Roll Up Back Stretch

What muscles does the roll up back stretch target?

Erector Spinae

How to perform stretch:

Lay flat on the floor
Bend both knees towards your chest
Try to roll into a ball


The main muscles stretched are Iliocostalis Lumborum and Thoracis, Longissimus Thoracis, and Spinalis Thoracis muscles. All these belong to erector spinae group, their fibers running primarily in a longitudinal direction and diagonally as well. By contracting bilaterally these muscles stretch the trunk and hold it in a straightened position. On the other hand, their unilateral contraction leads to bending and rotation of the trunk to the same side.

Semispinalis Thoracis, Multifidus and Rotatores form the inner layer of muscles.
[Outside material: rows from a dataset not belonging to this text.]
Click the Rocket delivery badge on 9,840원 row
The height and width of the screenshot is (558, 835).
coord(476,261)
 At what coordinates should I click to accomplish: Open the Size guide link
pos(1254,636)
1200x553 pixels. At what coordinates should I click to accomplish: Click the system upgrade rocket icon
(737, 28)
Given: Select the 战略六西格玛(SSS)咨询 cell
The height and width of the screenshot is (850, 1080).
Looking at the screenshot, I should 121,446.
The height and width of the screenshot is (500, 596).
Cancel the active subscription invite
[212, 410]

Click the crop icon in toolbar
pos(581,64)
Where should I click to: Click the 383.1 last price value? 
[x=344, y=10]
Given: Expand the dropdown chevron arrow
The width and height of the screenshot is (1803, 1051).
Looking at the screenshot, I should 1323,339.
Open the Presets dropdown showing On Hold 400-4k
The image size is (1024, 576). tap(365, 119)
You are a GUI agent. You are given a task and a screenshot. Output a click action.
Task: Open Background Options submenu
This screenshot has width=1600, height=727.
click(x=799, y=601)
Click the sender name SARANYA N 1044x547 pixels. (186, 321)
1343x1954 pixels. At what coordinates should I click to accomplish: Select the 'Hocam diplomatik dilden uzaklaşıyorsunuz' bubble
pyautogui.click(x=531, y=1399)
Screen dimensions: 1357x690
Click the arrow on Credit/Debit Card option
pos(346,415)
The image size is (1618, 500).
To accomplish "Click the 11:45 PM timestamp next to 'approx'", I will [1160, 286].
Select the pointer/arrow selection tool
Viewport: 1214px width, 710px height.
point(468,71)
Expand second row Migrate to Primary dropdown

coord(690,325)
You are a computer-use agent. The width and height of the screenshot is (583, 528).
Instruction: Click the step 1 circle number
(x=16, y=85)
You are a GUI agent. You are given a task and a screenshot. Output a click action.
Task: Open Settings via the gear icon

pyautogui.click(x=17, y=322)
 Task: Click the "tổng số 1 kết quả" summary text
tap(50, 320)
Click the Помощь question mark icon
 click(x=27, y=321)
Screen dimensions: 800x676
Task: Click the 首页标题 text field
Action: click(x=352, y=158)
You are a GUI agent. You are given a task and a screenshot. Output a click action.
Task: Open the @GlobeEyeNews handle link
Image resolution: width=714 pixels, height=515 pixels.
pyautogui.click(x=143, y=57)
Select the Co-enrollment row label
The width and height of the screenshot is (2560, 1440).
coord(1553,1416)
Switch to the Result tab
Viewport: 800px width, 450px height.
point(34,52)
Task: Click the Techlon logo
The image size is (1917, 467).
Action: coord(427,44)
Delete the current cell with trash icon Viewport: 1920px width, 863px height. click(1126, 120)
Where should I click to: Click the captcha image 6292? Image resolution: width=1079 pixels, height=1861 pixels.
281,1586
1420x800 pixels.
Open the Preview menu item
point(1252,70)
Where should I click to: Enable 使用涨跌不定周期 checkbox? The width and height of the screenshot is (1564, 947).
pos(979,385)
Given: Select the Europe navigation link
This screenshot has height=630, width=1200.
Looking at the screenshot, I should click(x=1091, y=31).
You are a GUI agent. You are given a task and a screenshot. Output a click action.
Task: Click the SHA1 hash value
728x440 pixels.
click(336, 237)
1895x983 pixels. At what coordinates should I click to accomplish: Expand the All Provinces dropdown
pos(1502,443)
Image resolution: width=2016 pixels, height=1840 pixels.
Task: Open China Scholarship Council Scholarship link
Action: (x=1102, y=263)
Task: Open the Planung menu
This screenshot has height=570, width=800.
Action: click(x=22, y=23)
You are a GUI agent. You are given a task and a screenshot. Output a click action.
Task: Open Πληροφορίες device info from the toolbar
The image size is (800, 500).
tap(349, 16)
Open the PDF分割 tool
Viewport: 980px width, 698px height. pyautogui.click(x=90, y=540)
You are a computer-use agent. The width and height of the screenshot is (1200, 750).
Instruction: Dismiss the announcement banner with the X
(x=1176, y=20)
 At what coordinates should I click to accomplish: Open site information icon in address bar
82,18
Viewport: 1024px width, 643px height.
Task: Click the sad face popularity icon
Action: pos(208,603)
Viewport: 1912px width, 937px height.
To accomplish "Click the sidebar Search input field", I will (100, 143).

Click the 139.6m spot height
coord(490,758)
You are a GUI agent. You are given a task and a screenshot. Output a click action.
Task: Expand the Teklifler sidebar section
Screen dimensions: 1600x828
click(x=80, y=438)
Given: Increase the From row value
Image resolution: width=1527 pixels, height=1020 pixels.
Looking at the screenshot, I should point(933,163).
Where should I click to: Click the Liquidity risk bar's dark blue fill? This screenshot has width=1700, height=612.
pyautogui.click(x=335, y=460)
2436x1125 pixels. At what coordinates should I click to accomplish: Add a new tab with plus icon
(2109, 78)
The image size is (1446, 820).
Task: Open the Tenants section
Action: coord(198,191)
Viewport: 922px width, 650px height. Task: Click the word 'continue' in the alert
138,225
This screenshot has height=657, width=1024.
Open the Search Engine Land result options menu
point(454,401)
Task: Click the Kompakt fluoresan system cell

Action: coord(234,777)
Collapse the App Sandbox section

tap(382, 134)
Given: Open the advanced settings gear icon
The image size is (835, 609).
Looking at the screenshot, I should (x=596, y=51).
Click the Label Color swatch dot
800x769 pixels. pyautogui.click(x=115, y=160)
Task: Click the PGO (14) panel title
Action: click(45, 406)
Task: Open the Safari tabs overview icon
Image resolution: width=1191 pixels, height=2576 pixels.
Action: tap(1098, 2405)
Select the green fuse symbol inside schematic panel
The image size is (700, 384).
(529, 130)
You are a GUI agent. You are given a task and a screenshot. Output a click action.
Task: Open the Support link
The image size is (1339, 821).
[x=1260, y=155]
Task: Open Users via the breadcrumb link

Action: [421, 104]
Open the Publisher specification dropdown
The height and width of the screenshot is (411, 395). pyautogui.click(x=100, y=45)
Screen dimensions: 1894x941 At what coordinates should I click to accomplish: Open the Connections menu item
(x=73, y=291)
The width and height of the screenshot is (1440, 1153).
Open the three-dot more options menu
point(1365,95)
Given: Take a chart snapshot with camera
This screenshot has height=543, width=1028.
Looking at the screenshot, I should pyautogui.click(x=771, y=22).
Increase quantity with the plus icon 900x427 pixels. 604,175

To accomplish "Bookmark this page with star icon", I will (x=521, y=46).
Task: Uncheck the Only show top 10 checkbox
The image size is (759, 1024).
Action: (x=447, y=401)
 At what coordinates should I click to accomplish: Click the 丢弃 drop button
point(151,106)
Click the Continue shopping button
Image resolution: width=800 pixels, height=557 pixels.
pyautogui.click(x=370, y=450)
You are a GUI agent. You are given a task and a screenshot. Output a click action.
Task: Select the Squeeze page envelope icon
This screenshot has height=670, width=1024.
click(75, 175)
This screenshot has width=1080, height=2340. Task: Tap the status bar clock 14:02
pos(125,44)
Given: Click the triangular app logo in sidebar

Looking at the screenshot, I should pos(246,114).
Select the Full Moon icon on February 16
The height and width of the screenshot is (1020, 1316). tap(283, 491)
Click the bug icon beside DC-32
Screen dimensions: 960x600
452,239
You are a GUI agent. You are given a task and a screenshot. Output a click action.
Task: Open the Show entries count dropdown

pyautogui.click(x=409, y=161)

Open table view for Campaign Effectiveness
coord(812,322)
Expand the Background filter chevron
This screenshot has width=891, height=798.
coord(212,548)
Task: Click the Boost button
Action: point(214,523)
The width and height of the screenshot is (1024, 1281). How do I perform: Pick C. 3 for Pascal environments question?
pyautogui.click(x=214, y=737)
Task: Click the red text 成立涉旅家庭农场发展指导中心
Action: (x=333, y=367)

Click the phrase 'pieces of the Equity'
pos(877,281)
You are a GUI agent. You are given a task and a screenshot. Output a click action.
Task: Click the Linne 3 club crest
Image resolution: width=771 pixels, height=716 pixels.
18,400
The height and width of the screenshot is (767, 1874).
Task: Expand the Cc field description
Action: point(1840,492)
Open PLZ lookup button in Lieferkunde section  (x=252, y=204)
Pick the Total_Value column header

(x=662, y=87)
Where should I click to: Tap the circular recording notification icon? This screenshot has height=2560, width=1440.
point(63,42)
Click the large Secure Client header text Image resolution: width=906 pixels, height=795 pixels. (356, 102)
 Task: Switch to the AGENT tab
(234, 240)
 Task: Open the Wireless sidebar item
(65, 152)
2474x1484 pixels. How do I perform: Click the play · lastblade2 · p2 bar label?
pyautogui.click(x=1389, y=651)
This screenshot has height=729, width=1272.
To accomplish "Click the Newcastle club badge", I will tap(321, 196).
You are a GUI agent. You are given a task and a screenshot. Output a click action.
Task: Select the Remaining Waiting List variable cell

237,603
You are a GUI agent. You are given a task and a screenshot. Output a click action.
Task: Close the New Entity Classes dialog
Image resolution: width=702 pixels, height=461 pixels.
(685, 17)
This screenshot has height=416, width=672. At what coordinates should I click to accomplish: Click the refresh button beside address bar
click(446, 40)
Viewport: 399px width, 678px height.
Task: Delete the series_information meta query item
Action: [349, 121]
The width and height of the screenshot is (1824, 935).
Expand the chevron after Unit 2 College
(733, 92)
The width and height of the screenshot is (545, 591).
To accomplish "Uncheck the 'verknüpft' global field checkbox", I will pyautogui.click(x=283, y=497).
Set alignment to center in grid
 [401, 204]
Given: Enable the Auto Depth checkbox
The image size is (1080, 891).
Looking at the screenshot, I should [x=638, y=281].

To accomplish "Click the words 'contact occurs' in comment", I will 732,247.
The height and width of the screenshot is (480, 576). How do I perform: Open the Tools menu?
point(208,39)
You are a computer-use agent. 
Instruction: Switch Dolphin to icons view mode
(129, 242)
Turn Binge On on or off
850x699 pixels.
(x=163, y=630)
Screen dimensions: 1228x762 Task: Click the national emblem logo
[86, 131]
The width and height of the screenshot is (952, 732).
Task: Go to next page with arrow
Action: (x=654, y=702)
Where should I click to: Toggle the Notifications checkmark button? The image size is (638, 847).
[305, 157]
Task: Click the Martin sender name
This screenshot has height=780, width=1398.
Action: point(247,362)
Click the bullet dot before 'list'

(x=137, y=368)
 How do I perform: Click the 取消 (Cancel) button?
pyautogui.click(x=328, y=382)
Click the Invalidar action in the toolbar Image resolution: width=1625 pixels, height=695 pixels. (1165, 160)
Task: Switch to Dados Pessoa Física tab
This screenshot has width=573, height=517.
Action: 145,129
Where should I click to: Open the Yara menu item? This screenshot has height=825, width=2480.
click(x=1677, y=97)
Their fibers run in a transverse direction; their bilateral action leads to spinal extension.

Interspinalis are the inner segmental muscles also involved in spinal extension.

It also stretches the Thoracic and Lumbar spinal joints.


Not only the thoracic and lumbar spine is stretched, both during flexion and during extension but the abdominal and erector spinae muscles as well.

It is a very beneficial trunk stretch for posture maintenance. It makes you more perceptive of the position of the pelvis and how it shifts during different body movements such as during walking, running, jumping, bending.

Pelvis forms the base of the trunk. The torso literally sits on it, and therefore, pelvic movements have a major influence on the posture of the trunk while sitting for different activities. This in turn affects the load placed on the muscles and bones.

Regular Range of Movement:

The spine should bend along its entire length. The pelvis should effectively contract to make the coccyx (the tailbone) point in an upward direction.

Lumbar spine bends the most at the level of L5-S1, while the mobility decreases further upwards. It can flex up to 90 degrees, with approximately 10 degrees of flexion occurring at each joint. Lumbar spine cannot be flexed backward to form a rounded curve.

Likewise, Thoracic spine also flexes comparatively freely in the lower level, i.e. at T9-12. It can flex approximately up to 90 degrees. The shape of the joint as well as the ligaments and joint capsule restrict further flexion.